**Stated problem:** Retype the stretch of the listing from the line containing "Task: Open the Filter dropdown" through the line containing "Action: pyautogui.click(x=519, y=260)", including both of those lines, and reproduce it exactly.

**Exercise data:**
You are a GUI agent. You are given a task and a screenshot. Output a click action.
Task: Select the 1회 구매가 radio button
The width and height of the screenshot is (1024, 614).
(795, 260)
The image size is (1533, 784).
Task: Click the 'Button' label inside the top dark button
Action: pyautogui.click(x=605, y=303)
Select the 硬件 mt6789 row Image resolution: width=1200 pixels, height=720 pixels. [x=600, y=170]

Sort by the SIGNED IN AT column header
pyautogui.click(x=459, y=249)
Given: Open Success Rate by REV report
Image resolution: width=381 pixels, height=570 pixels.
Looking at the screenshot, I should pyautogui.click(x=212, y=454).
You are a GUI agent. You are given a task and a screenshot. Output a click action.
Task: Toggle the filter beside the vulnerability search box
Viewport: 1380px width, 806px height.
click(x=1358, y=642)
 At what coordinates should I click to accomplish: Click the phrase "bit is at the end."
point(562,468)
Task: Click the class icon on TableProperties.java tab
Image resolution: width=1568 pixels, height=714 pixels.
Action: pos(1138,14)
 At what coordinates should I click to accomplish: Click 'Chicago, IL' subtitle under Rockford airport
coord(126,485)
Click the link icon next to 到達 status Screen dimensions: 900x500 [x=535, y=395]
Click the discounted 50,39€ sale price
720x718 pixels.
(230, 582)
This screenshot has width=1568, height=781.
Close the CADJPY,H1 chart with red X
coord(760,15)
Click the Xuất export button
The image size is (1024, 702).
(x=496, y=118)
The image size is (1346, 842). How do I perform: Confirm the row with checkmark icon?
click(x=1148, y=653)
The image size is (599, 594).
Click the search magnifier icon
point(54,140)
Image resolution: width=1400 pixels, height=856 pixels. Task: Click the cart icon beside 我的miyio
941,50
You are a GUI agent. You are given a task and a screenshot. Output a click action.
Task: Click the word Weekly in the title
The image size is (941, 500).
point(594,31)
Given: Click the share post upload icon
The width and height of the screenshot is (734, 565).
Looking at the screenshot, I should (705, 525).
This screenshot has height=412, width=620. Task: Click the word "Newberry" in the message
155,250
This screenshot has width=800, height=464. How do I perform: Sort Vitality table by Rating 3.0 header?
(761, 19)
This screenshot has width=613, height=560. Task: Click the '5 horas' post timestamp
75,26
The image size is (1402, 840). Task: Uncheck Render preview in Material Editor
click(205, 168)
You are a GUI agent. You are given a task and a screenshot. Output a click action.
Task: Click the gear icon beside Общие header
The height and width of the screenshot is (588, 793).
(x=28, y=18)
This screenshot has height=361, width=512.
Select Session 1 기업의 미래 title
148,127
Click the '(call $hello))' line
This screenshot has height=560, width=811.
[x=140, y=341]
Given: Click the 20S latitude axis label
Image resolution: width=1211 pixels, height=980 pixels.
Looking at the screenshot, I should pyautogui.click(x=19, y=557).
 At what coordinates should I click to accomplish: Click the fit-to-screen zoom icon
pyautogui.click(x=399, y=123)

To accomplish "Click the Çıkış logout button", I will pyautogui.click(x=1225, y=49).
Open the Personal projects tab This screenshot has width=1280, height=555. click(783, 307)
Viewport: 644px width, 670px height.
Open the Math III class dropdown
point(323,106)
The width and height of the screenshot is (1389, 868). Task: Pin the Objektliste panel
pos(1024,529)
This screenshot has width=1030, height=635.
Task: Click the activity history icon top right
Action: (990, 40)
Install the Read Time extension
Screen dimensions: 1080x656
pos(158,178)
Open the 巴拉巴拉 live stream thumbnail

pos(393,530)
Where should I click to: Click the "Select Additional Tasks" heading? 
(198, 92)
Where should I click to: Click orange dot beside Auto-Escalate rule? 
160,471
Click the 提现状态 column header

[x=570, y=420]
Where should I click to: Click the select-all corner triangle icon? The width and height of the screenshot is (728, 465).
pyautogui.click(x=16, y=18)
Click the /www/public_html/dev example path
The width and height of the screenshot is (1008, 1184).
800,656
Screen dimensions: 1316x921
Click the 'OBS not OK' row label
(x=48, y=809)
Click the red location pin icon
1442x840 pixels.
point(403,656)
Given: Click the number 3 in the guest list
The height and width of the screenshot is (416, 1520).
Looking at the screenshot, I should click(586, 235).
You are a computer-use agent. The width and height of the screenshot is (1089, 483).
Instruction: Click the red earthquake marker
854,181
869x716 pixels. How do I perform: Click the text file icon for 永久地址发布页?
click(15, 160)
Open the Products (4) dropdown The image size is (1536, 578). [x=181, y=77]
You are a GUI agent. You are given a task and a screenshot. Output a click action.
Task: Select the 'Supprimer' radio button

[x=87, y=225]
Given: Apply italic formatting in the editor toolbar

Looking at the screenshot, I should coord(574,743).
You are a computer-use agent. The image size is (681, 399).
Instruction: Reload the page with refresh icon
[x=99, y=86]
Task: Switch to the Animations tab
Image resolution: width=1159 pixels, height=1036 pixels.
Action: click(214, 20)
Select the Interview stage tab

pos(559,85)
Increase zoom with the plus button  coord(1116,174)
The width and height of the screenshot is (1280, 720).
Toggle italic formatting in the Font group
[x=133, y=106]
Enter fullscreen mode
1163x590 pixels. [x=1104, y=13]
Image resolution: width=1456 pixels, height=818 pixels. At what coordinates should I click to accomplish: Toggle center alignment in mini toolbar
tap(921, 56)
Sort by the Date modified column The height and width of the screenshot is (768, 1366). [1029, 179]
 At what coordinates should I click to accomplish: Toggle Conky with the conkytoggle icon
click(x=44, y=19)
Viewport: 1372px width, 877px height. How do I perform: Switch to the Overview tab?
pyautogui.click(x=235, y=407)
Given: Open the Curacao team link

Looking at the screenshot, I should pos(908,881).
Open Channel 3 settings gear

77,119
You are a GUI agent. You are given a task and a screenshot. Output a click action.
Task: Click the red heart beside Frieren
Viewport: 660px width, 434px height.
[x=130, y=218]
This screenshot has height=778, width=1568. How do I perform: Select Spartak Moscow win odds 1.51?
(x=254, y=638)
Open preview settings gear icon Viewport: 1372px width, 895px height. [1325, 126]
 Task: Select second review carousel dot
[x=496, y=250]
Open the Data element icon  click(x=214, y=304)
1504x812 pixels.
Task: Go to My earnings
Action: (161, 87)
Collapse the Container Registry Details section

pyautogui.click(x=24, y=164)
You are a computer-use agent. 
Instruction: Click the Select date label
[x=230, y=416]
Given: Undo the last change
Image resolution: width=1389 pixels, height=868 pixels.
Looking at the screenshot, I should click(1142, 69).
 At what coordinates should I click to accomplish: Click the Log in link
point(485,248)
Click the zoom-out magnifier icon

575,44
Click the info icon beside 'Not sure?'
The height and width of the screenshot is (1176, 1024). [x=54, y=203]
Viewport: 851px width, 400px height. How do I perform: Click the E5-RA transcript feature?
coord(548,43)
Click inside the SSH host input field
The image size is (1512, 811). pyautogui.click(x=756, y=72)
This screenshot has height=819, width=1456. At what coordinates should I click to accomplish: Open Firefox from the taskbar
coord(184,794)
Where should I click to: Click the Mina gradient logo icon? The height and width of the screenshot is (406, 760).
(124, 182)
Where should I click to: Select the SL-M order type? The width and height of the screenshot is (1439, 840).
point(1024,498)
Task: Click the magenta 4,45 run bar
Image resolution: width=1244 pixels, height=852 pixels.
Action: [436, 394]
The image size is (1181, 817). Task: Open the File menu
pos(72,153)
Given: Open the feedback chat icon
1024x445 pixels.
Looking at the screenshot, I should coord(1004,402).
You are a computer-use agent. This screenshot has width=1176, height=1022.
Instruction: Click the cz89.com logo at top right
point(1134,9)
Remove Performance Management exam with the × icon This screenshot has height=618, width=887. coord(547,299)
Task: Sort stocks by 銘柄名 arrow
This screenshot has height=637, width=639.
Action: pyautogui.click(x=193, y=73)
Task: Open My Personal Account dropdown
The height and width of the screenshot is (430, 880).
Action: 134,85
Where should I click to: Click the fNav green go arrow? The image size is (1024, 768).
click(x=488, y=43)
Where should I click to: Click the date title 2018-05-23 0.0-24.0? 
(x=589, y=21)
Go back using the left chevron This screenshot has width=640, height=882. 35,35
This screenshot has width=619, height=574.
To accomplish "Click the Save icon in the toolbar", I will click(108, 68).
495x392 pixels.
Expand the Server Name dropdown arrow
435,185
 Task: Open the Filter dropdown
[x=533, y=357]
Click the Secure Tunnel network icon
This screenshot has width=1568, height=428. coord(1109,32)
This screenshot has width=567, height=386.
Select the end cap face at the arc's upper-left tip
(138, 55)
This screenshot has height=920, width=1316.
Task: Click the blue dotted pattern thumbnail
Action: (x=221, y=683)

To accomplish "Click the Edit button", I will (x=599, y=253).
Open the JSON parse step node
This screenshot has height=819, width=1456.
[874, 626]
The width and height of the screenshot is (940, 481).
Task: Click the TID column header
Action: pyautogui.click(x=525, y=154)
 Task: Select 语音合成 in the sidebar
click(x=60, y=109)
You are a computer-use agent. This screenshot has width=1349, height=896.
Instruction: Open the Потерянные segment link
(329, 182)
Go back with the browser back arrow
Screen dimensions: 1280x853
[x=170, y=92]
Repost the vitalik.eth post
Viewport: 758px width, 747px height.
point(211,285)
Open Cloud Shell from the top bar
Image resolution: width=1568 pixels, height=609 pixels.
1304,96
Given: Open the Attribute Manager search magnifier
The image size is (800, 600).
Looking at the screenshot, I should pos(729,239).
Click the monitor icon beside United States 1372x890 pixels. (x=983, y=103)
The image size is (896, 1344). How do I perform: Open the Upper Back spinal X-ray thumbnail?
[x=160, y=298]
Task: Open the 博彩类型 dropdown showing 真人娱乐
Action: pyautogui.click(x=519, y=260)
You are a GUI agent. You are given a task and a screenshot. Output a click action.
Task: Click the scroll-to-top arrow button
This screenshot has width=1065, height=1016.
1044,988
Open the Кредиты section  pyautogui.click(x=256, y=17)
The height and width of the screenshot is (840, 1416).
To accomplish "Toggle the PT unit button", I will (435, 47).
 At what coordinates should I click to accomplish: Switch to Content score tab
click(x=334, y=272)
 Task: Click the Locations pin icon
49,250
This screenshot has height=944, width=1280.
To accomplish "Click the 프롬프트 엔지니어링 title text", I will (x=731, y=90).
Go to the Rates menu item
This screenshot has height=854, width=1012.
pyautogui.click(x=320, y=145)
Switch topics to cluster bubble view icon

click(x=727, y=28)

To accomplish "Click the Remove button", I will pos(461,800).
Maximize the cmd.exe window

**Answer to the exercise:**
 Task: Open the Filter dropdown
[x=533, y=357]
Click the Secure Tunnel network icon
This screenshot has width=1568, height=428. coord(1109,32)
This screenshot has width=567, height=386.
Select the end cap face at the arc's upper-left tip
(138, 55)
This screenshot has height=920, width=1316.
Task: Click the blue dotted pattern thumbnail
Action: (x=221, y=683)

To accomplish "Click the Edit button", I will (x=599, y=253).
Open the JSON parse step node
This screenshot has height=819, width=1456.
[874, 626]
The width and height of the screenshot is (940, 481).
Task: Click the TID column header
Action: pyautogui.click(x=525, y=154)
 Task: Select 语音合成 in the sidebar
click(x=60, y=109)
You are a computer-use agent. This screenshot has width=1349, height=896.
Instruction: Open the Потерянные segment link
(329, 182)
Go back with the browser back arrow
Screen dimensions: 1280x853
[x=170, y=92]
Repost the vitalik.eth post
Viewport: 758px width, 747px height.
point(211,285)
Open Cloud Shell from the top bar
Image resolution: width=1568 pixels, height=609 pixels.
1304,96
Given: Open the Attribute Manager search magnifier
The image size is (800, 600).
Looking at the screenshot, I should pos(729,239).
Click the monitor icon beside United States 1372x890 pixels. (x=983, y=103)
The image size is (896, 1344). How do I perform: Open the Upper Back spinal X-ray thumbnail?
[x=160, y=298]
Task: Open the 博彩类型 dropdown showing 真人娱乐
Action: pyautogui.click(x=519, y=260)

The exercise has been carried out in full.